- **GOAL**: Rewrite the data below, replacing "Task" with "Goal" wherever it appears and leaving everything else unchanged. Omit the pictures from your answer.
++++
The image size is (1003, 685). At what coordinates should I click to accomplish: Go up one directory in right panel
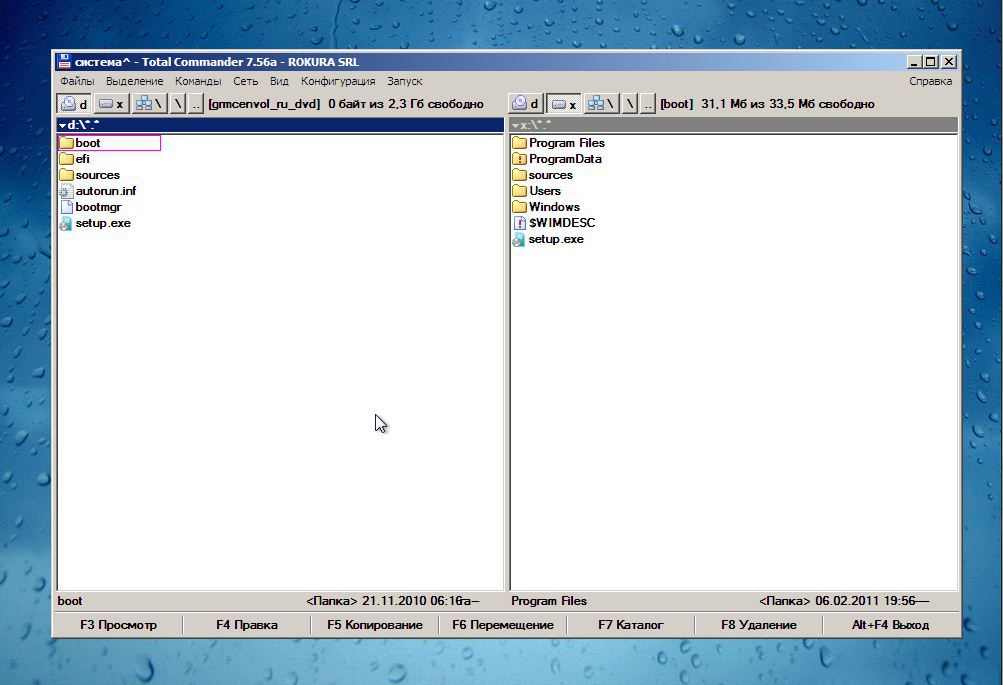[648, 104]
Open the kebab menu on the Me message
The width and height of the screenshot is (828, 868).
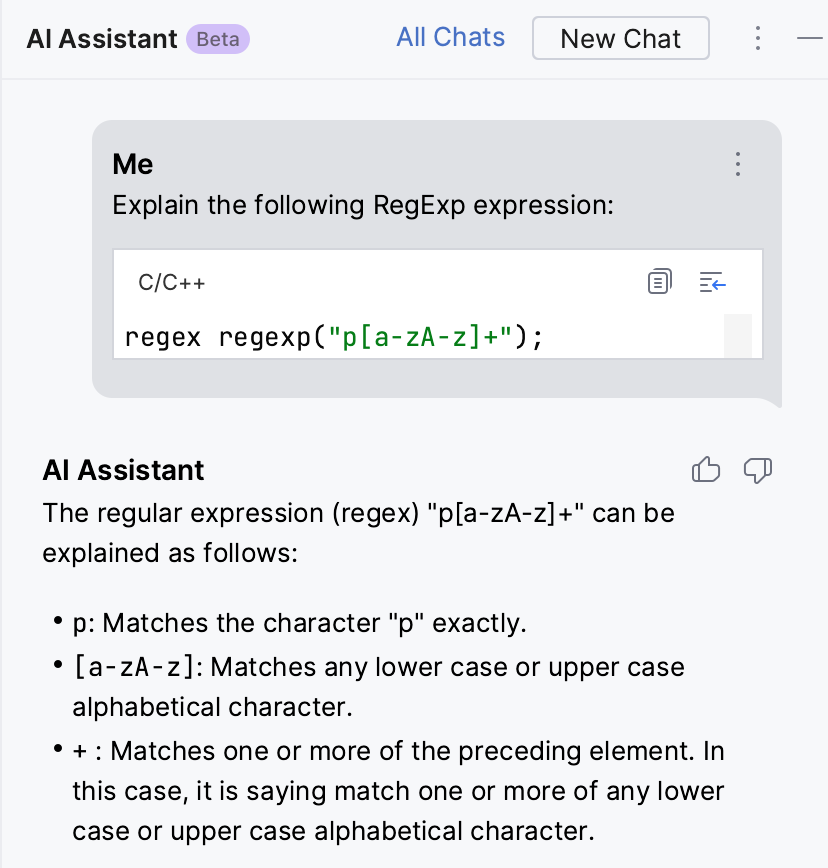pos(737,164)
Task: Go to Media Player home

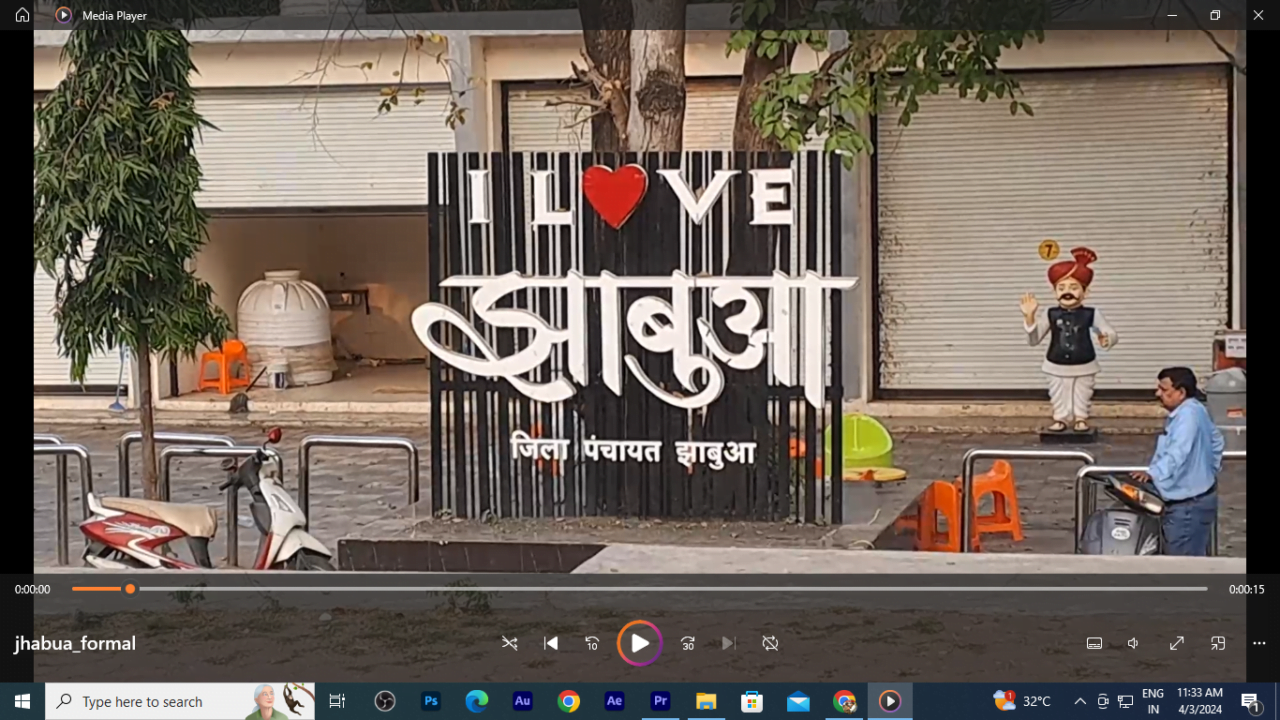Action: [22, 15]
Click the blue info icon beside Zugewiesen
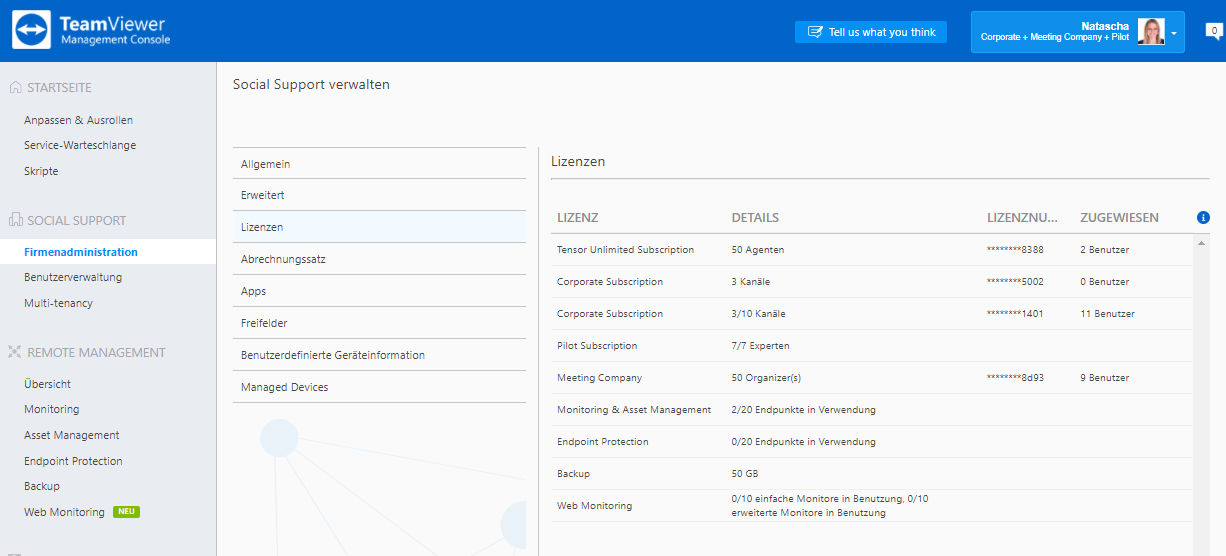This screenshot has width=1226, height=556. pos(1203,217)
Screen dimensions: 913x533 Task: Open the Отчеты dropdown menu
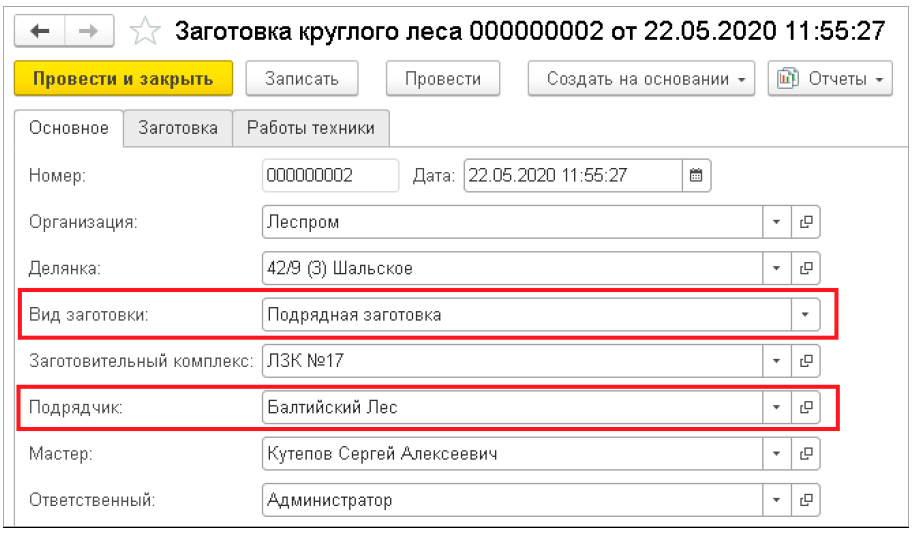tap(829, 79)
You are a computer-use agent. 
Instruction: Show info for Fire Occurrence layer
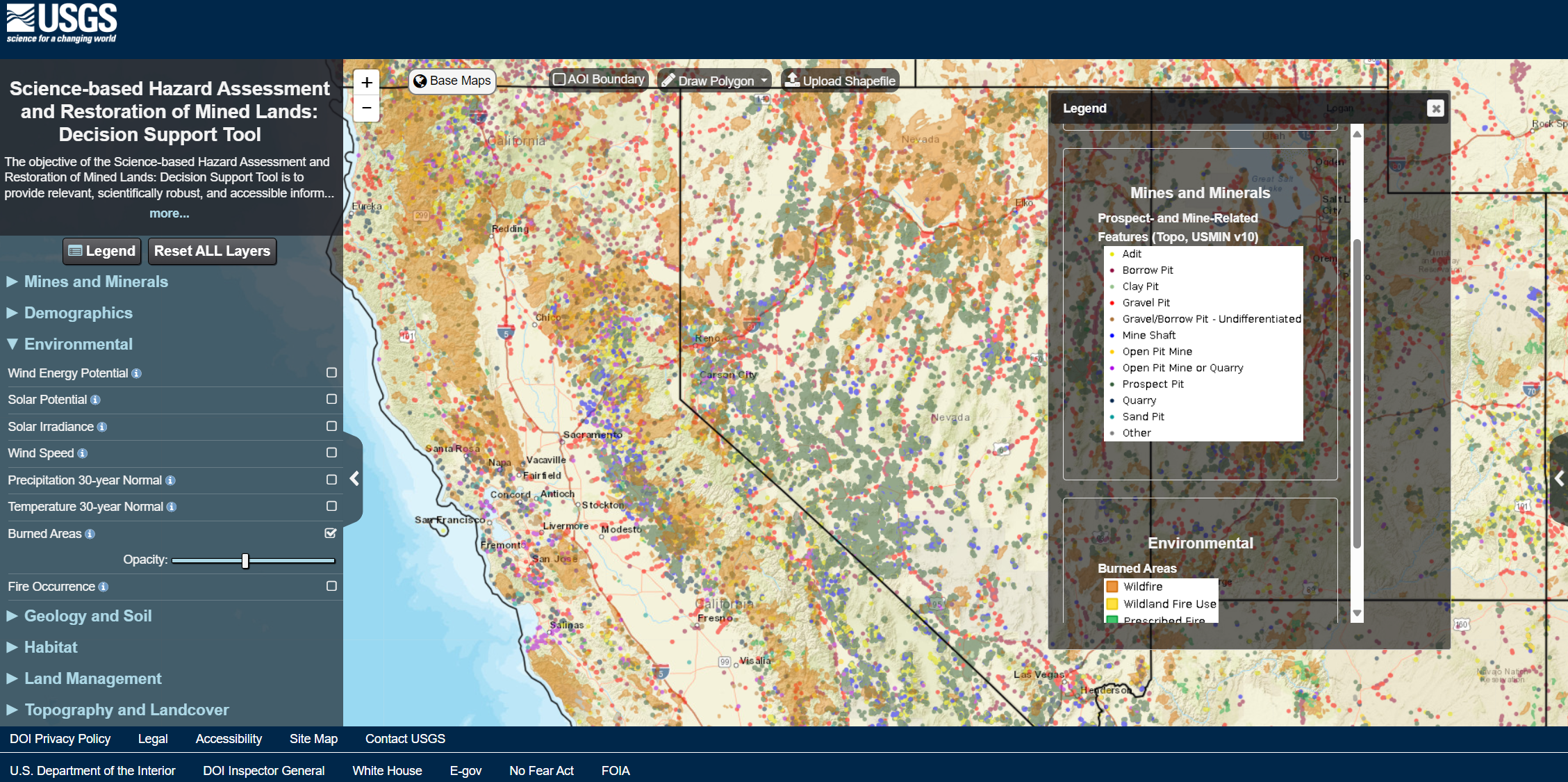pos(104,587)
++++
- **ANSWER TO THIS PROBLEM**:
The image size is (1003, 685). At what coordinates should I click to accomplish: Go up one directory in right panel
[648, 104]
Open the kebab menu on the Me message
The width and height of the screenshot is (828, 868).
pos(737,164)
Goal: Go to Media Player home

Action: [22, 15]
Click the blue info icon beside Zugewiesen
This screenshot has width=1226, height=556. pos(1203,217)
Screen dimensions: 913x533 Goal: Open the Отчеты dropdown menu
tap(829, 79)
You are a computer-use agent. 
Instruction: Show info for Fire Occurrence layer
pos(104,587)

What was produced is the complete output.